Maybe you need make full data etl before continuous sync data from MySQL to ClickHouse or redo data etl with --renew.

$ mysql2ch etl -h

usage: mysql2ch etl [-h] --schema SCHEMA [--tables TABLES] [--renew]

optional arguments:
  -h, --help       show this help message and exit
  --schema SCHEMA  Schema to full etl.
  --tables TABLES  Tables to full etl,multiple tables split with comma.
  --renew          Etl after try to drop the target tables.

Full etl from table test.test:

$ mysql2ch -c config.json etl --schema test --tables test

Produce

Listen all MySQL binlog and produce to kafka.

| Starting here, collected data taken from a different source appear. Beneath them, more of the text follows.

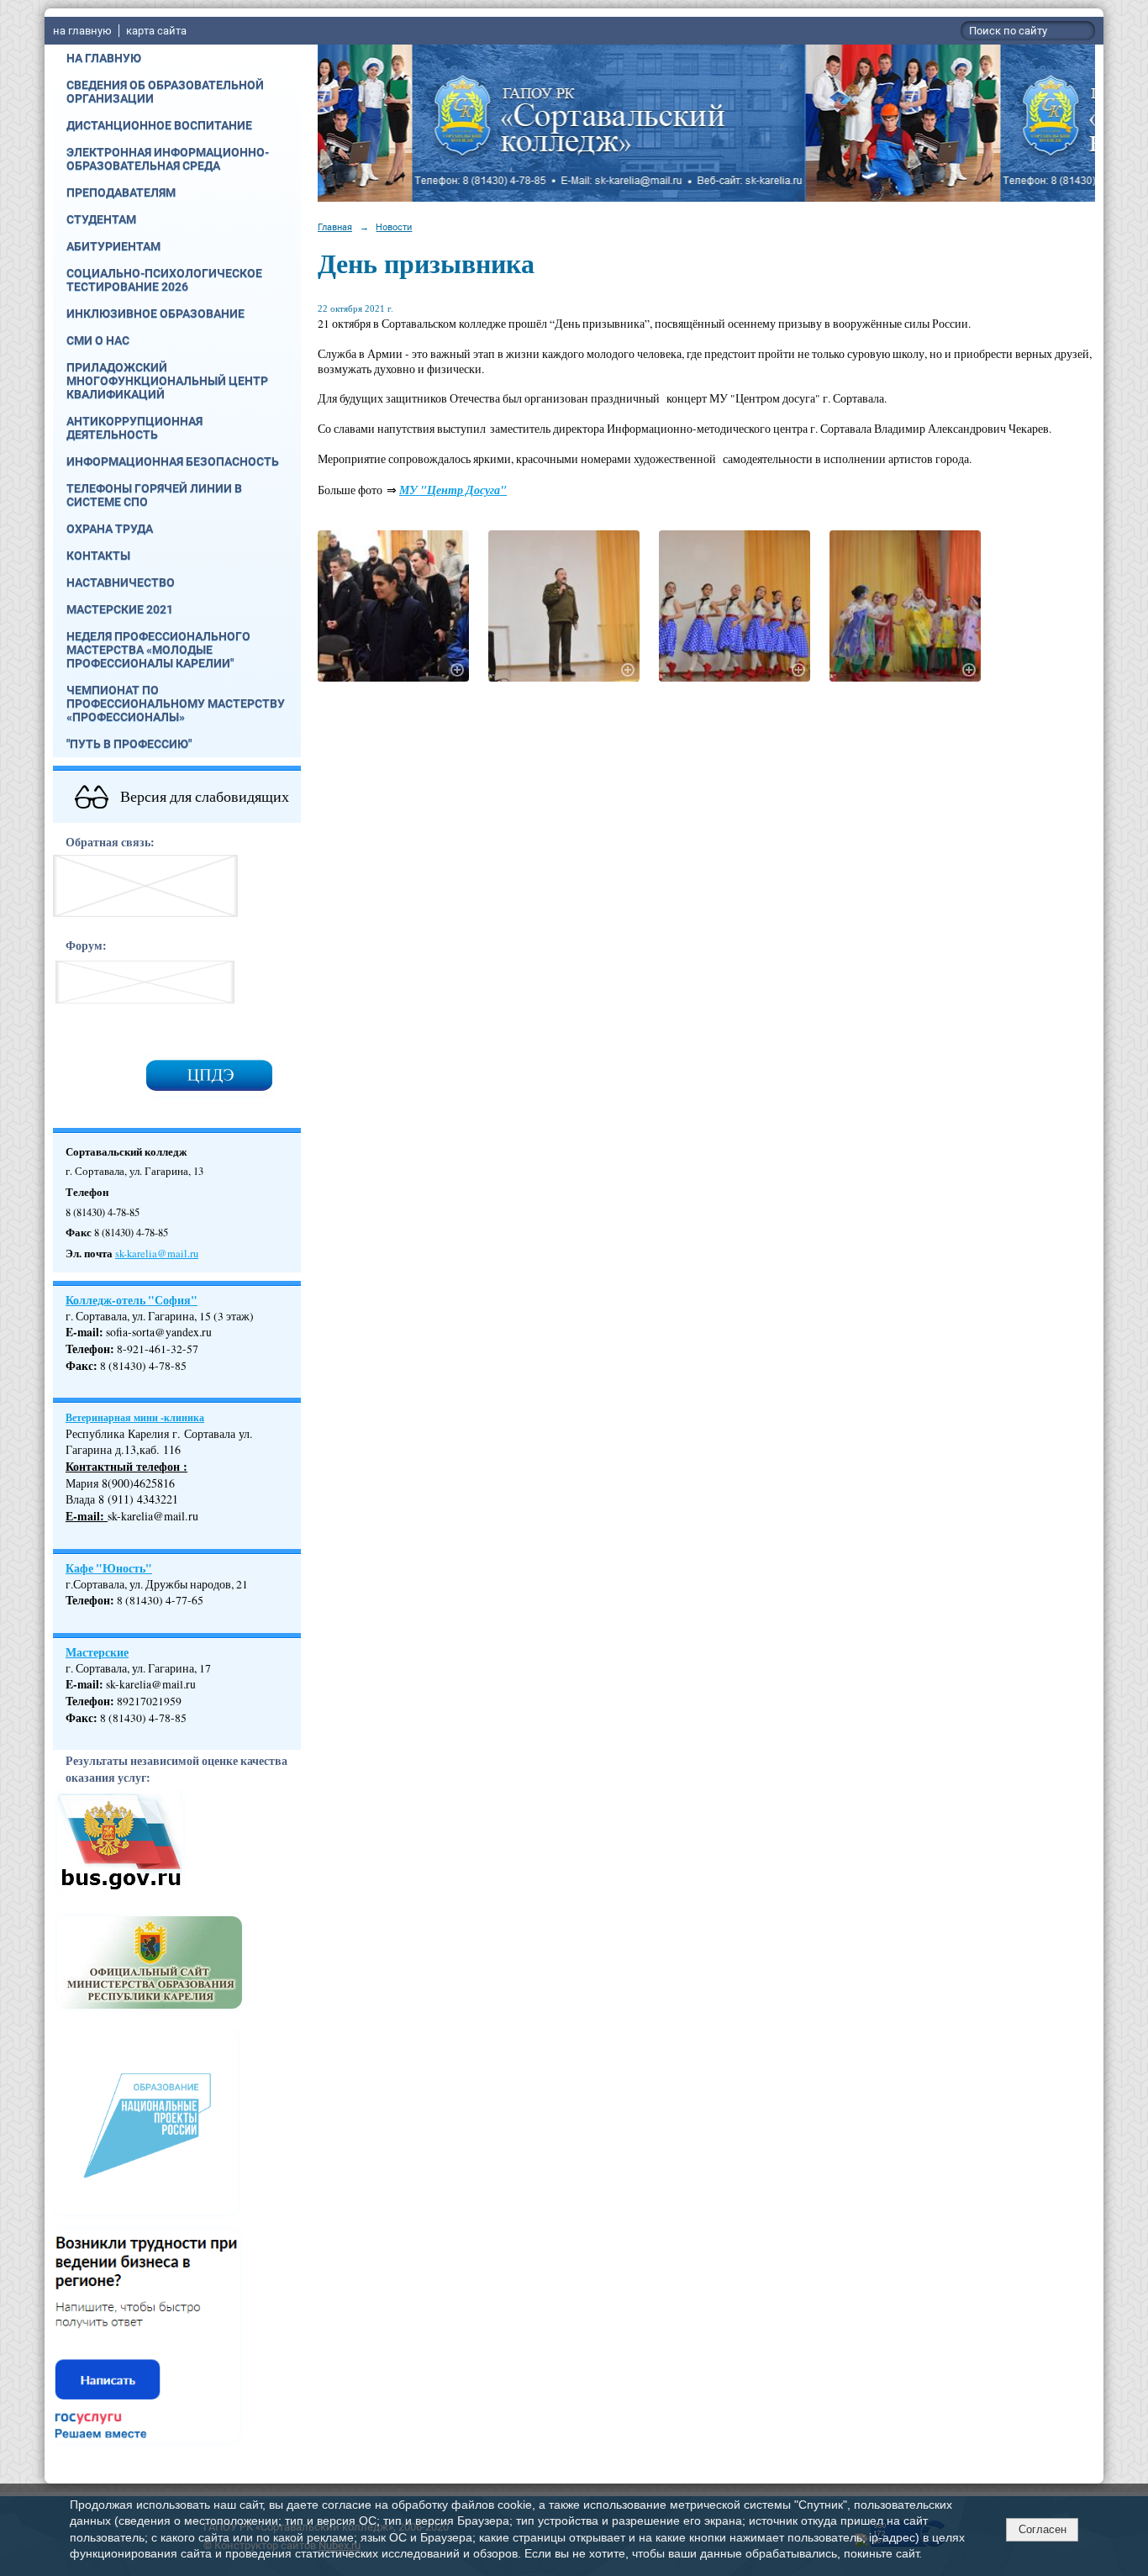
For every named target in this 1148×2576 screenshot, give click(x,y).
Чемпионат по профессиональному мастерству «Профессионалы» (175, 703)
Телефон (88, 1349)
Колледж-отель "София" (131, 1300)
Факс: (81, 1717)
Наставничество (120, 582)
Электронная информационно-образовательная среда (167, 158)
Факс (79, 1365)
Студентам (101, 219)
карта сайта (156, 30)
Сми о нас (97, 340)
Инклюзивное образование (155, 313)
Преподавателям (121, 192)
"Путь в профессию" (129, 744)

$ mysql2ch -c config.json produce

Consume

Consume message from kafka and insert to ClickHouse,and you can skip error with --skip-error.

$ mysql2ch consume -h

usage: mysql2ch consume [-h] --schema SCHEMA [--skip-error] [--auto-offset-reset AUTO_OFFSET_RESET]

optional arguments:
  -h, --help            show this help message and exit
  --schema SCHEMA       Schema to consume.
  --skip-error          Skip error rows.
  --auto-offset-reset AUTO_OFFSET_RESET
                        Kafka auto offset reset,default earliest.

Consume schema test and insert into ClickHouse:

$ mysql2ch -c config.json consume --schema test

Use docker-compose(recommended)

Example docker-compose.yml.

Optional

Sentry,error reporting,worked if set sentry_dsn in config.json.

Config Reference

debug

When set True, will display sql information.

environment

Sentry environment.

sentry_dsn

Sentry dsn, set it if you use it.

schema_table

Sync config, with schema as key, tables list and kafka_partition, one kafka partition transfer one schema's binlog.

init_binlog_file

Initial mysql binlog file, set first and will read from redis later.

init_binlog_pos

Initial mysql binlog position, set first and will read from redis later.

log_pos_prefix

Redis stored prefix.

skip_delete_tables

This tables skip delete of dml.

skip_update_tables

This tables skip update of dml.

skip_dmls

Skip delete or update of dml.

insert_num

How many events per submit.

insert_interval

How many seconds per submit.

License

This project is licensed under the MIT License.